# SELECTION
* START *

13 Nov 2019 Beyond standard ETL with Azure Data Factory – creating automated and pay-per-use ETL pipelines with REST API triggering
This article is a tutorial on how to create an end-to-end ETL process using (ADF) as our cornerstone tool, from the ingestion phase from an FTP server up to the presentation layer with Tableau. The aim of this article is to present the different issues one can face when creating ETLs with ADF, and what is the best approach to tackle them. A note bear in mind: we use version 2 of the Azure Data Factory service (ADFv2).
In this article we will provide examples on how to setup ADF to perform common operations that you may need to carry out while designing and implementing ETLs with ADF. There are other ways to achieve the same goals, but the approaches presented here are the ones we find most useful when working in real-life projects.
In this blog article you will learn how to:
- Add complex logic to your workflows, working with variables and parameters in ADF.
- Control the workflow of the ETL to run a Databricks cluster only when there is new data that needs to be processed, and taking advantage of cluster auto-termination to reduce the bill.
- Trigger Tableau Extract Refresh from ADF by calling the Tableau Server API.
- Monitor ADF executions using several available options.
1. System and Platform Requirements
To reproduce the tutorial presented in this blog post, you need the following resources:
- An Azure subscription (there are free trials available).
- An Azure Data Factory V2 service.
- An Azure Logic Apps service.
- An Azure Databricks service and a cluster.
- An FTP Server.
- A Tableau Desktop or Server to reproduce the visualization.
2. ETL Summary
The purpose of the ETL process is to automate the following steps:
- Read data from the source: In our case example, we will read CSV files from an FTP server. This is not the preferable option (direct ingestion in the data lake would be) but it is still a common practice in companies in order to ingest into the data analytical platform any kind of data which is not part of a database system. Some examples could be files prepared by business users to track specific information, or Excel exports from tools such as market analysis, ERPs, HR management tools, etc. In our case, the filenames contain date metadata that we need to keep in order to properly store the ingested file.
- Consider that in order to access the FTP server, as it is hosted on a corporate network, we are using a self-hosted Integration Runtime to transfer the data to the Cloud.
- Store the files in an intermediate file storage system. In our example we use the Azure Blob Storage service, that will act as a Data Lake, to store the raw data.
- The first step on our Pipeline is a Get Metadata activity that will give us the required information from the data sources.

* END *

# STATED EXERCISE 1
Which version of Azure Data Factory does the Azure Data Factory tutorial use?

Records from a dataset
* START *

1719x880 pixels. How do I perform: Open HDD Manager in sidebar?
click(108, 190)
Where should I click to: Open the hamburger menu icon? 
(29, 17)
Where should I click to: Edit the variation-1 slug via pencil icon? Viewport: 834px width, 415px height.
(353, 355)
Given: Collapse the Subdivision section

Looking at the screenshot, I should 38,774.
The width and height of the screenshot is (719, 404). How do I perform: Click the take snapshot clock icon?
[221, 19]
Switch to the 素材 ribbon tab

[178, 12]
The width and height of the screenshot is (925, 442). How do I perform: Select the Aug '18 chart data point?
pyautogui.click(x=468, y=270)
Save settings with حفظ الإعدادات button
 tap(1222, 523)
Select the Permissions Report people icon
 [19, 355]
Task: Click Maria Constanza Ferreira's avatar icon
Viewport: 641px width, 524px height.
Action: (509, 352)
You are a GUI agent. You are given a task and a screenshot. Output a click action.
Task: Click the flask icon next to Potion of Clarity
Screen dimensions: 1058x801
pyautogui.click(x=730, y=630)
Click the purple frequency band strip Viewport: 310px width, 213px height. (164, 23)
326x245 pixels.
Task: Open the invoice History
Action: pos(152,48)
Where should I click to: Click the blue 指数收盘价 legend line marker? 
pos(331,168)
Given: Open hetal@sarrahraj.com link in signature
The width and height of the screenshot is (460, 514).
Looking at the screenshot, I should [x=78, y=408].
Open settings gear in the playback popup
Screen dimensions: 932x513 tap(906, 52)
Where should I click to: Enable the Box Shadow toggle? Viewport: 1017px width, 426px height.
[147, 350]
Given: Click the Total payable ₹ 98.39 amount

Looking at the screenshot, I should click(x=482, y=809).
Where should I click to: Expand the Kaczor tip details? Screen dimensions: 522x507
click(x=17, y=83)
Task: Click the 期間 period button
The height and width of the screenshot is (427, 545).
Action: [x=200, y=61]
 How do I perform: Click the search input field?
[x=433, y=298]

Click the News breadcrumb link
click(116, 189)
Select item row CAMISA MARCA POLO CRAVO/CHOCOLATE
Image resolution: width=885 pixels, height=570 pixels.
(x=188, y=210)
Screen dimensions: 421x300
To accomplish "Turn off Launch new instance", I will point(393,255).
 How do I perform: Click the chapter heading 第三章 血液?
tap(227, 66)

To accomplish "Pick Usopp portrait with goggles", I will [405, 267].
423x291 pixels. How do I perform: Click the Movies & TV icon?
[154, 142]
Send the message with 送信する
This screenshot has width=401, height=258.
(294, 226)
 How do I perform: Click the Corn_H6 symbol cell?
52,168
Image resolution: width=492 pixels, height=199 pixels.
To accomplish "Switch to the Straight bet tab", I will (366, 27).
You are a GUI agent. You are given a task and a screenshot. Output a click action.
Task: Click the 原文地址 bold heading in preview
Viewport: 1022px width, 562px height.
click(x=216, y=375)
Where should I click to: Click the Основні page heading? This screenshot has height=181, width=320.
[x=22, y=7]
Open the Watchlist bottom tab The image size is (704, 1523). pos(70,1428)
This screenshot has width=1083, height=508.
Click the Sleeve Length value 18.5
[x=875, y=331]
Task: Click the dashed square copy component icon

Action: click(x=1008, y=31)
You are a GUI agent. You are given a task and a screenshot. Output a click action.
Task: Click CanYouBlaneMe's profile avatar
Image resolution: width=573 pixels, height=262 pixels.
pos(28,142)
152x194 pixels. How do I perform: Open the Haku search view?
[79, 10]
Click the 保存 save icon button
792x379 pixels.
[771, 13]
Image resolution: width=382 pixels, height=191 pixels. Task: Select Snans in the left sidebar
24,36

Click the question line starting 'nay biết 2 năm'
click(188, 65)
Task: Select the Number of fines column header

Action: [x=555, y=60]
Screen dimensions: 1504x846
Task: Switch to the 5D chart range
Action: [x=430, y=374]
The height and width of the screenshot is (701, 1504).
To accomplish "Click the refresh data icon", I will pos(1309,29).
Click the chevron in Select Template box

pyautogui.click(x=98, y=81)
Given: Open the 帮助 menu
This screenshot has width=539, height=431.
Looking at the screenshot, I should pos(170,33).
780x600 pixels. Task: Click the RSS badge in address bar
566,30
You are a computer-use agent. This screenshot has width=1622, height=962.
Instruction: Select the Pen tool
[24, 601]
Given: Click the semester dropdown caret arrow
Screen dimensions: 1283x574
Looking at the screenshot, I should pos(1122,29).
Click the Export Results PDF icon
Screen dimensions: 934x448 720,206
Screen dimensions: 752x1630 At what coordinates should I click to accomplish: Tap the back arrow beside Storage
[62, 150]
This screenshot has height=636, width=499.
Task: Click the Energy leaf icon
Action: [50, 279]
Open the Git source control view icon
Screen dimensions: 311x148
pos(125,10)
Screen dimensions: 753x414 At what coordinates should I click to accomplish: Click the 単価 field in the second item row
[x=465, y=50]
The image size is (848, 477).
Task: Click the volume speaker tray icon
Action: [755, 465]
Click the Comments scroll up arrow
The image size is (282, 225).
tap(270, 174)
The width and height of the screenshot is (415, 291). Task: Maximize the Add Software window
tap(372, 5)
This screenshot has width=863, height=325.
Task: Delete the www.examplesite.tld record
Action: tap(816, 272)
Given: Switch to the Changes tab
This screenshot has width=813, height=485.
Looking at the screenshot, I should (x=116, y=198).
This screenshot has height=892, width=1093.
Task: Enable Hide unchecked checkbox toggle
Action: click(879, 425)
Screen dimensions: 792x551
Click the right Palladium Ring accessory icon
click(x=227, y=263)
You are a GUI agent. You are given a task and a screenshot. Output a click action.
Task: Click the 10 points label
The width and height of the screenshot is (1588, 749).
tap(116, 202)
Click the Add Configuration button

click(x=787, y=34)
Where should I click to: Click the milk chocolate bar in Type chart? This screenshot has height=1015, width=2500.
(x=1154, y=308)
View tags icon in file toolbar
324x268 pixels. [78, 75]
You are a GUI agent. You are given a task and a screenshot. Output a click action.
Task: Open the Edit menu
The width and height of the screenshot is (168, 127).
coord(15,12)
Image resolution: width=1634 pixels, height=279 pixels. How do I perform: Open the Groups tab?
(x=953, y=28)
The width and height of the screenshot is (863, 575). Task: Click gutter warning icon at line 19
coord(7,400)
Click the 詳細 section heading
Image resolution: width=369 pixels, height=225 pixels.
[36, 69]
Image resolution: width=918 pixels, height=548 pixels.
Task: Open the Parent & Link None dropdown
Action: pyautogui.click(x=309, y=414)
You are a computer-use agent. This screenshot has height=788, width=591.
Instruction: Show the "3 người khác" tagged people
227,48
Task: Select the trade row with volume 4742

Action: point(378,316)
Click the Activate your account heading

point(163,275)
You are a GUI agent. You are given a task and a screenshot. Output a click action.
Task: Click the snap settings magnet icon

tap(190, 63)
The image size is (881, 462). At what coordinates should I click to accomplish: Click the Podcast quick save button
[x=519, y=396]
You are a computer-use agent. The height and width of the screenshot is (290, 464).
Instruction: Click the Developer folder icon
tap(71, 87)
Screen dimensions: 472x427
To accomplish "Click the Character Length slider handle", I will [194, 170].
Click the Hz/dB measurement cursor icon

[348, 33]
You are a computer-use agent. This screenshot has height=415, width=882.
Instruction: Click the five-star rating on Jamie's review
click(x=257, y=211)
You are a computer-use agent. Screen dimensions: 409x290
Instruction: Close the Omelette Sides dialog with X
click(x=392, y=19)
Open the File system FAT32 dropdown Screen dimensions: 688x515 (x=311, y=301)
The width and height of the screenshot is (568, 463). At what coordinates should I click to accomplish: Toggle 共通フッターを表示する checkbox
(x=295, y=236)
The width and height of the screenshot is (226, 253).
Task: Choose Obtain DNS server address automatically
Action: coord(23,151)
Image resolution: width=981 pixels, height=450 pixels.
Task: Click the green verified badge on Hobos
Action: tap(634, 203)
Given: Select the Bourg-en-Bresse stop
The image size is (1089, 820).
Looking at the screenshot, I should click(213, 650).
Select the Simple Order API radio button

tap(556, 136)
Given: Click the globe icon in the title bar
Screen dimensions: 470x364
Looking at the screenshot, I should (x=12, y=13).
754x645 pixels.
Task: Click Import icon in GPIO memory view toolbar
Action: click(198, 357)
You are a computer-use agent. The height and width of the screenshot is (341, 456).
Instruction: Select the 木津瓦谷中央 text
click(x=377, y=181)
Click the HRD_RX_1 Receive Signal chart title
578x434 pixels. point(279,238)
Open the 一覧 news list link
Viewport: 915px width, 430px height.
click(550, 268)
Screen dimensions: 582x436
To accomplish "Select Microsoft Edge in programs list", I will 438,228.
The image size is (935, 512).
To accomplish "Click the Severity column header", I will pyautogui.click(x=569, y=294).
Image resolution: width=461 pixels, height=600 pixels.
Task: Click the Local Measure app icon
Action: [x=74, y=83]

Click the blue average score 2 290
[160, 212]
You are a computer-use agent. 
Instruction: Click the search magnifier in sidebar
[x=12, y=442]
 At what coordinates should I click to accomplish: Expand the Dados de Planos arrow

* END *

# STATED EXERCISE 2
In the rows, start at the line that has "Click the 保存 save icon button" and stop after the line that has "I will pos(1309,29).". Write those lines out again with "column header" swapped for "column title" and nothing else changed.

# COMPLETE OUTPUT 1
Version 2 (ADFv2).

# COMPLETE OUTPUT 2
Click the 保存 save icon button
792x379 pixels.
[771, 13]
Image resolution: width=382 pixels, height=191 pixels. Task: Select Snans in the left sidebar
24,36

Click the question line starting 'nay biết 2 năm'
click(188, 65)
Task: Select the Number of fines column title

Action: [x=555, y=60]
Screen dimensions: 1504x846
Task: Switch to the 5D chart range
Action: [x=430, y=374]
The height and width of the screenshot is (701, 1504).
To accomplish "Click the refresh data icon", I will pos(1309,29).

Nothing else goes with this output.